Is George W. Bush the new FDR? Well, not exactly.
Bush's Treasury Department unveiled proposed changes in the regulatory scope and power of America's corporate and financial overseers Monday that are beyond anything seen since Roosevelt warned Americans beset by failed banks, food lines and 30% unemployment that they had nothing to fear but fear itself. With today's markets jittery and average homeowners facing increasingly tight times as inflation and mortgage payments rise while home values fall, the Bush Administration is casting itself as a regulatory savior bringing some rationality to a dangerously complex and outdated system.
But Democrats are skeptical that the Administration has finally seen the merits of tighter financial oversight. They say Bush's move, while a good start and potentially capable of getting bipartisan support, fits more closely with the pattern he has established since they took over Congress in 2006: a near freeze on new regulations unless and until the legislative or scientific ground gives way beneath him, at which point he launches savvy, preemptive moves to limit the scope of any new regulatory power.
Something in between is probably closest to the truth.
Just before the Easter break in mid-March, Barney Frank, head of the House financial services committee, announced a series of initiatives to restructure financial regulation, create a new financial services uber-regulator and stiffen restrictions on Wall Street's complex financial tools for issuing credit and raising capital. His proposals had strong backing in the Democratic caucus, according to Brendan Daly, spokesman for House Speaker Nancy Pelosi. What's more, in what Democrats say is a sign of the changing environment in the wake of the Bear Stearns collapse, the Senate this week will take up a new housing bill that was previously blocked by Republicans. Treasury's move, say the Democrats, was driven by the new momentum for regulation instigated by Frank and other Democrats. "Any fair reading of the situation would have to conclude that," says Jim Manley, spokesman for Democratic Senate Majority Leader Harry Reid.
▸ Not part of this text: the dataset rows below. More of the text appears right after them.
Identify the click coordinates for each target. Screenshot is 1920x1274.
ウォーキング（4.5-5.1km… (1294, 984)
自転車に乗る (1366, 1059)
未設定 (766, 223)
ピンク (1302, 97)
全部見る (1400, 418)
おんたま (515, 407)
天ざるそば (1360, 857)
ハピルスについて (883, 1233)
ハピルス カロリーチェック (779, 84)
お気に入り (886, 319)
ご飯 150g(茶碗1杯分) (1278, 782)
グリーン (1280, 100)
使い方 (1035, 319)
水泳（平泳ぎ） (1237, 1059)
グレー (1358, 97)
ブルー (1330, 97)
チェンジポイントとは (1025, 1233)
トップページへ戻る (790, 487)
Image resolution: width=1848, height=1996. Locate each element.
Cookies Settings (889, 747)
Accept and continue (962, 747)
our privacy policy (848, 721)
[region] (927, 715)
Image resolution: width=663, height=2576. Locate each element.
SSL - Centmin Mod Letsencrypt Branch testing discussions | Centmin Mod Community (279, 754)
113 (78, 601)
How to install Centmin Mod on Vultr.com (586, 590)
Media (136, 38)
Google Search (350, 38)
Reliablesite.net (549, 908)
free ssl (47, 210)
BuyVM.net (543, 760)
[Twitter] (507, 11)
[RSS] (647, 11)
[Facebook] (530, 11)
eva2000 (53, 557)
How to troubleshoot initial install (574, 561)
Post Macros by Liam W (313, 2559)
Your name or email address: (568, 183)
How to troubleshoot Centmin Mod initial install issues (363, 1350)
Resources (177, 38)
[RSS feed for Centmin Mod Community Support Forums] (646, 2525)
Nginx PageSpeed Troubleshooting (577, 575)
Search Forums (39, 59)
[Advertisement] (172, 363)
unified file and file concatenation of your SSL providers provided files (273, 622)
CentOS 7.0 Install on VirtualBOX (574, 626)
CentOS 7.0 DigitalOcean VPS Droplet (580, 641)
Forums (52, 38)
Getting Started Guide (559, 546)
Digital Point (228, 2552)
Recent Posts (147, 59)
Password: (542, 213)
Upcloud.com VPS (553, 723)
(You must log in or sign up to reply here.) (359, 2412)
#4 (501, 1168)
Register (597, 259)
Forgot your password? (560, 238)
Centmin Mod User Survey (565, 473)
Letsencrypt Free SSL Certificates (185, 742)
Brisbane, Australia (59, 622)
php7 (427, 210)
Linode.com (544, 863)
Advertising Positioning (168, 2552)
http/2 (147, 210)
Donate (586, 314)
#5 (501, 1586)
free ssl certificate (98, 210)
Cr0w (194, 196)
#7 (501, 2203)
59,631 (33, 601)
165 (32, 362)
But Bush's response was not "like pulling a rabbit out of a hat," as White House press secretary Dana Perino put it on Monday. It is actually an adapted version of Treasury Secretary Paulson's year-long effort to recast and consolidate American financial regulation to keep it competitive with foreign markets. It codifies the ad hoc powers of market stabilization the Federal Reserve has used to calm the waters since the collapse of Bear Stearns in March. It establishes an authority with control over financial institutions' behavior but leaves open just how much power it would have to enforce standards. It would split the SEC's regulatory power between that new group and another authority focused on non-finance corporations that would have no new powers.
The plan has received a relatively positive response from Democrats in Congress. "This is a good effort," said Steve Adamske, Frank's spokesman. "We have some disagreements, but they are moving in a direction that we think is positive." Daly, Pelosi's spokesman, said her office has concluded that Paulson's plan is "probably a decent first step, but there's just a lot of devils in the details." In short, the Treasury plan is seen as an opening bid in negotiations with Congress over just how far the new regulatory power will extend. And by showing at least an appearance of good will in the effort to do so, Bush may bring to the table Democrats who otherwise might want to go to war over this issue.
Many Democrats still worry that the Treasury plan could prove a preemptive anti-regulatory trap hardly the first time Bush has pulled off such a gambit. On fuel efficiency standards, Bush and the auto industry insisted on holding out against tough new restrictions until it became clear that the House and Senate could produce a veto-proof majority. At that point, Bush and the industry backed lesser standards, which eventually became law. More recently, Bush intervened in mid-March to soften new anti-ozone regulations after the EPA had concluded that tough new standards were necessary.
The White House insists that rather than a slowdown in regulation, there has been an uptick in the last few years. Tony Fratto, a White House spokesman, cites as support a recent Heritage study that shows increased regulatory activity. In addition, Bush has been responsible for some important structural changes that have received little attention. In early 2007, for example, he issued an executive order placing "regulatory policy officers" at every department and agency, answerable to the White House on matters of implementing regulation.
Lost in the debate over how much regulation to impose is what if any effect the Treasury plan might have on the current crisis. The simple answer is none. The Treasury department says some modest short-term proposals in the plan can be implemented right away, but any of the larger reorganizing efforts, including the creation of the new regulatory bodies, are likely to take three to eight years to make it through Congress and into action.